[[ DATA FOR ANALYSIS, beginning ]]

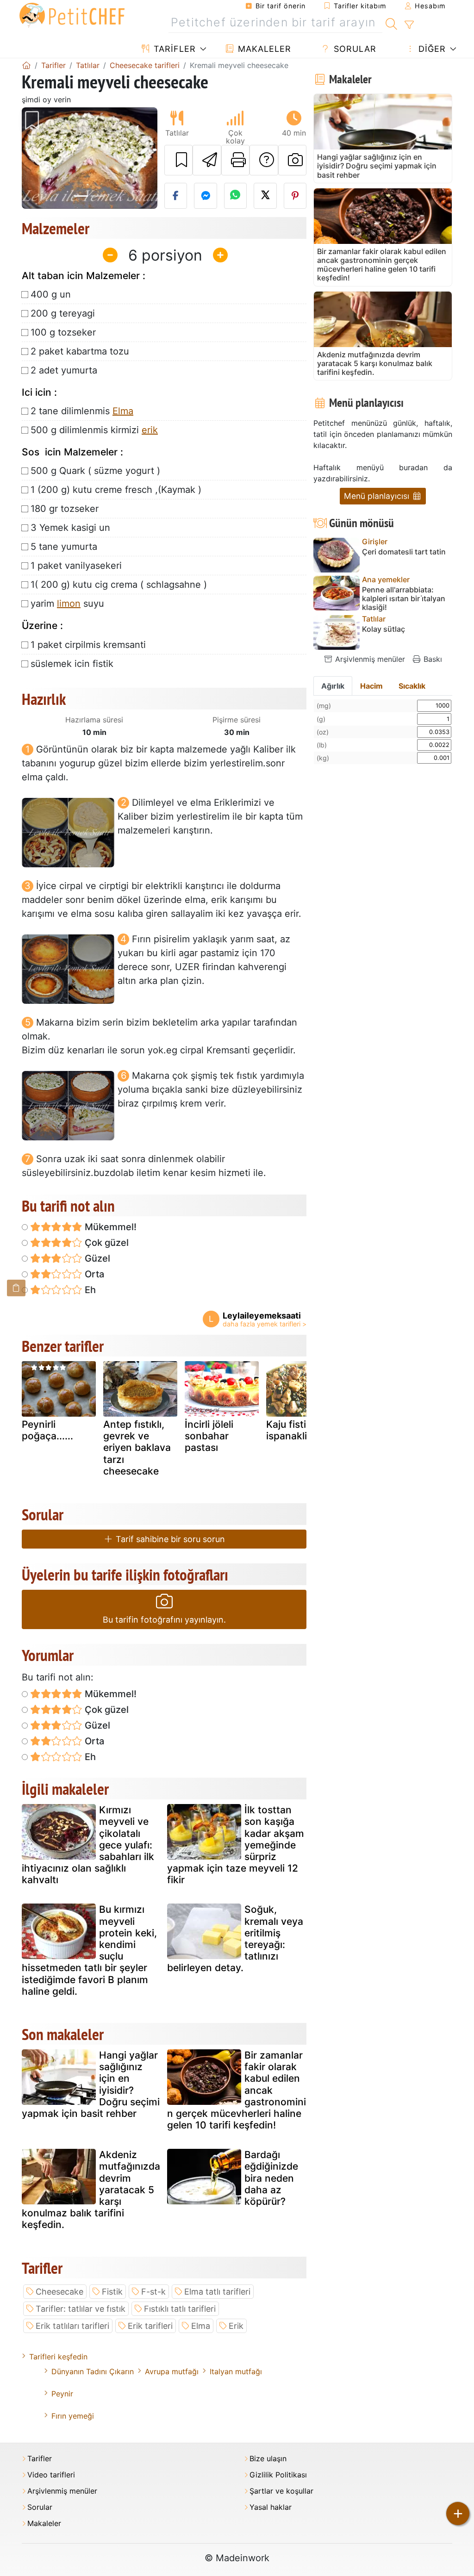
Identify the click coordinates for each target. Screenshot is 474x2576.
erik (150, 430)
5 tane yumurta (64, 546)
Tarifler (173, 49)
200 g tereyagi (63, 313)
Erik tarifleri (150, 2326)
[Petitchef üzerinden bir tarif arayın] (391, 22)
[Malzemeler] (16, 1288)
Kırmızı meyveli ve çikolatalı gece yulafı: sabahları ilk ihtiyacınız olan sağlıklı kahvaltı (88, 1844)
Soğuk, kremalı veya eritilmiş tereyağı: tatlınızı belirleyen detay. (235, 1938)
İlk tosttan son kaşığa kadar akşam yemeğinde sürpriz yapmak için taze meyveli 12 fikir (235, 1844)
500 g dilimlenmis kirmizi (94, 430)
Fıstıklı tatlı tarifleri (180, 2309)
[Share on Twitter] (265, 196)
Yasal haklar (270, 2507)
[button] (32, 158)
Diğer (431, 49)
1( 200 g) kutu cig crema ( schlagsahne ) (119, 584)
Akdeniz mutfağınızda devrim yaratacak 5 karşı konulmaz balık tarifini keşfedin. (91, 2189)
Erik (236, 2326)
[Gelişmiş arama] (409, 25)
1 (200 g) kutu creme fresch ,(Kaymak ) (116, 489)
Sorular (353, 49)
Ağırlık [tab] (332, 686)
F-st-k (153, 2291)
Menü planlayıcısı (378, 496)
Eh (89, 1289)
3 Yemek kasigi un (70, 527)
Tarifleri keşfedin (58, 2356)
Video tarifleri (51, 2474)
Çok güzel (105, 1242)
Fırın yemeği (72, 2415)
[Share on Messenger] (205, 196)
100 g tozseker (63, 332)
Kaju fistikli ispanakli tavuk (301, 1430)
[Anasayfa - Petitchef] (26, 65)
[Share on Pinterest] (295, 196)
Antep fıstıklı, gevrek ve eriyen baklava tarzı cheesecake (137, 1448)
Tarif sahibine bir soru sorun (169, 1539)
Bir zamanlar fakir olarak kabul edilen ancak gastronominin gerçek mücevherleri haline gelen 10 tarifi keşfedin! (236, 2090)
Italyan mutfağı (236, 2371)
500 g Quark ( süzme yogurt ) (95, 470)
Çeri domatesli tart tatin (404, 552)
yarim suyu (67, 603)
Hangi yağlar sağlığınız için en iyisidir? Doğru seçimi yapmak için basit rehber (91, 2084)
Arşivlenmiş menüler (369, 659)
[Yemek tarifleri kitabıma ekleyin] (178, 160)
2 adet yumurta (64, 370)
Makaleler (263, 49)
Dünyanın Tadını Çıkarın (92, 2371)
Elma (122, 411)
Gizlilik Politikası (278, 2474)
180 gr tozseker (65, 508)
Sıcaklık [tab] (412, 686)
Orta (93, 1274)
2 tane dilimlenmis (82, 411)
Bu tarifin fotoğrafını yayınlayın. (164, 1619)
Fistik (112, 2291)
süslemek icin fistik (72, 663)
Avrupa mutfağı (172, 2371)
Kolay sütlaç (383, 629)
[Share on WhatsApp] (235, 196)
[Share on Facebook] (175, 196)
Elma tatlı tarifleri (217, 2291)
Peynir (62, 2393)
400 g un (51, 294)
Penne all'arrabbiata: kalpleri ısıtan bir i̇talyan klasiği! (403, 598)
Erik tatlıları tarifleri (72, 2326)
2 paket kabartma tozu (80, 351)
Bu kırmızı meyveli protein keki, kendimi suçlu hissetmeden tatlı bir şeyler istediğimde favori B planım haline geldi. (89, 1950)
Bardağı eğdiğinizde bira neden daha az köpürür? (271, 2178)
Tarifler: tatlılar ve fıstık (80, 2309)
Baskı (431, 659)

[[ DATA FOR ANALYSIS, end ]]

> [PROBLEM TO SOLVE]: The answer must be every line of the records that holds the string "dilimlenmis".

> [FINISHED EXERCISE]:
500 g dilimlenmis kirmizi (94, 430)
2 tane dilimlenmis (82, 411)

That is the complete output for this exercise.